Activity:
Copy every record below exactly as it appears.

....................

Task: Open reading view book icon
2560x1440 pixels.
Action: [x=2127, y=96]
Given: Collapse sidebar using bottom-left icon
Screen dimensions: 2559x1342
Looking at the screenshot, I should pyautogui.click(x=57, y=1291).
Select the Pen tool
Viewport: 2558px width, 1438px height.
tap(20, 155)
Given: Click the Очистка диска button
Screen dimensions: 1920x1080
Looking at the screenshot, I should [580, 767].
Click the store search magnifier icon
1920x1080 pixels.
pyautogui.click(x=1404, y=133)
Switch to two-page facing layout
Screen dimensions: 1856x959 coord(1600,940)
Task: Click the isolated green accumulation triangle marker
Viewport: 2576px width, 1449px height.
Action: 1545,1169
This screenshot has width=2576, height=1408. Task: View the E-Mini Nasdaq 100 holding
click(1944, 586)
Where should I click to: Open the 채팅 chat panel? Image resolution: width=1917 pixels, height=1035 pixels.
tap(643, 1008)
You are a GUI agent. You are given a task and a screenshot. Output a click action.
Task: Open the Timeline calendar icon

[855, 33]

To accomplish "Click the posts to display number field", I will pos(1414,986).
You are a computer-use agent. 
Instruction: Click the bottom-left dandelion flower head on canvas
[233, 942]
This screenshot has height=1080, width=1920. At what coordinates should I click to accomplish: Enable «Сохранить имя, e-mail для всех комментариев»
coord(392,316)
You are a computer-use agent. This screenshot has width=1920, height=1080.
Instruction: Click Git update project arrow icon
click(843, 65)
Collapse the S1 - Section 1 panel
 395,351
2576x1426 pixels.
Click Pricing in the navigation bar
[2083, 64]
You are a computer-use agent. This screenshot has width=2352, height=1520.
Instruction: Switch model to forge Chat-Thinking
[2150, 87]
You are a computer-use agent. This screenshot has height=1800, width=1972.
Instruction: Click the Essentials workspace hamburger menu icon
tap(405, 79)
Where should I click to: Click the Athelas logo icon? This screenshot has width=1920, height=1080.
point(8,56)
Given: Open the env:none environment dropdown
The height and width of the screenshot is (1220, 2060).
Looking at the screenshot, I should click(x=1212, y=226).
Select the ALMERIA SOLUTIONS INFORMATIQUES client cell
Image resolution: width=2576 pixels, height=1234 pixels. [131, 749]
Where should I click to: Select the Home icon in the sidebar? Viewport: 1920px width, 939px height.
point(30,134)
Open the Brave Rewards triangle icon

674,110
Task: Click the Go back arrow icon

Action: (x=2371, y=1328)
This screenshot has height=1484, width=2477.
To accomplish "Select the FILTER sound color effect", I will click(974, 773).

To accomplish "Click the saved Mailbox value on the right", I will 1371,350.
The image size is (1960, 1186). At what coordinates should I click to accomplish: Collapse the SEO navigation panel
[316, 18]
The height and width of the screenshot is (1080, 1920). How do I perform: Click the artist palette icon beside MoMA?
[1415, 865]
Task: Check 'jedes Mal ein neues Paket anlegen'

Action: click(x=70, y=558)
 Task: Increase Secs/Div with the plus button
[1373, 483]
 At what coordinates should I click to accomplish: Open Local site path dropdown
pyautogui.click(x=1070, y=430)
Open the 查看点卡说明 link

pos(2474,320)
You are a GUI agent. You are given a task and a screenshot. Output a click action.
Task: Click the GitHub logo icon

....................

Final answer:
Task: Open reading view book icon
2560x1440 pixels.
Action: [x=2127, y=96]
Given: Collapse sidebar using bottom-left icon
Screen dimensions: 2559x1342
Looking at the screenshot, I should pyautogui.click(x=57, y=1291).
Select the Pen tool
Viewport: 2558px width, 1438px height.
tap(20, 155)
Given: Click the Очистка диска button
Screen dimensions: 1920x1080
Looking at the screenshot, I should [580, 767].
Click the store search magnifier icon
1920x1080 pixels.
pyautogui.click(x=1404, y=133)
Switch to two-page facing layout
Screen dimensions: 1856x959 coord(1600,940)
Task: Click the isolated green accumulation triangle marker
Viewport: 2576px width, 1449px height.
Action: 1545,1169
This screenshot has width=2576, height=1408. Task: View the E-Mini Nasdaq 100 holding
click(1944, 586)
Where should I click to: Open the 채팅 chat panel? Image resolution: width=1917 pixels, height=1035 pixels.
tap(643, 1008)
You are a GUI agent. You are given a task and a screenshot. Output a click action.
Task: Open the Timeline calendar icon

[855, 33]

To accomplish "Click the posts to display number field", I will pos(1414,986).
You are a computer-use agent. 
Instruction: Click the bottom-left dandelion flower head on canvas
[233, 942]
This screenshot has height=1080, width=1920. At what coordinates should I click to accomplish: Enable «Сохранить имя, e-mail для всех комментариев»
coord(392,316)
You are a computer-use agent. This screenshot has width=1920, height=1080.
Instruction: Click Git update project arrow icon
click(843, 65)
Collapse the S1 - Section 1 panel
 395,351
2576x1426 pixels.
Click Pricing in the navigation bar
[2083, 64]
You are a computer-use agent. This screenshot has width=2352, height=1520.
Instruction: Switch model to forge Chat-Thinking
[2150, 87]
You are a computer-use agent. This screenshot has height=1800, width=1972.
Instruction: Click the Essentials workspace hamburger menu icon
tap(405, 79)
Where should I click to: Click the Athelas logo icon? This screenshot has width=1920, height=1080.
point(8,56)
Given: Open the env:none environment dropdown
The height and width of the screenshot is (1220, 2060).
Looking at the screenshot, I should click(x=1212, y=226).
Select the ALMERIA SOLUTIONS INFORMATIQUES client cell
Image resolution: width=2576 pixels, height=1234 pixels. [131, 749]
Where should I click to: Select the Home icon in the sidebar? Viewport: 1920px width, 939px height.
point(30,134)
Open the Brave Rewards triangle icon

674,110
Task: Click the Go back arrow icon

Action: (x=2371, y=1328)
This screenshot has height=1484, width=2477.
To accomplish "Select the FILTER sound color effect", I will click(974, 773).

To accomplish "Click the saved Mailbox value on the right", I will 1371,350.
The image size is (1960, 1186). At what coordinates should I click to accomplish: Collapse the SEO navigation panel
[316, 18]
The height and width of the screenshot is (1080, 1920). How do I perform: Click the artist palette icon beside MoMA?
[1415, 865]
Task: Check 'jedes Mal ein neues Paket anlegen'

Action: click(x=70, y=558)
 Task: Increase Secs/Div with the plus button
[1373, 483]
 At what coordinates should I click to accomplish: Open Local site path dropdown
pyautogui.click(x=1070, y=430)
Open the 查看点卡说明 link

pos(2474,320)
You are a GUI agent. You are given a task and a screenshot. Output a click action.
Task: Click the GitHub logo icon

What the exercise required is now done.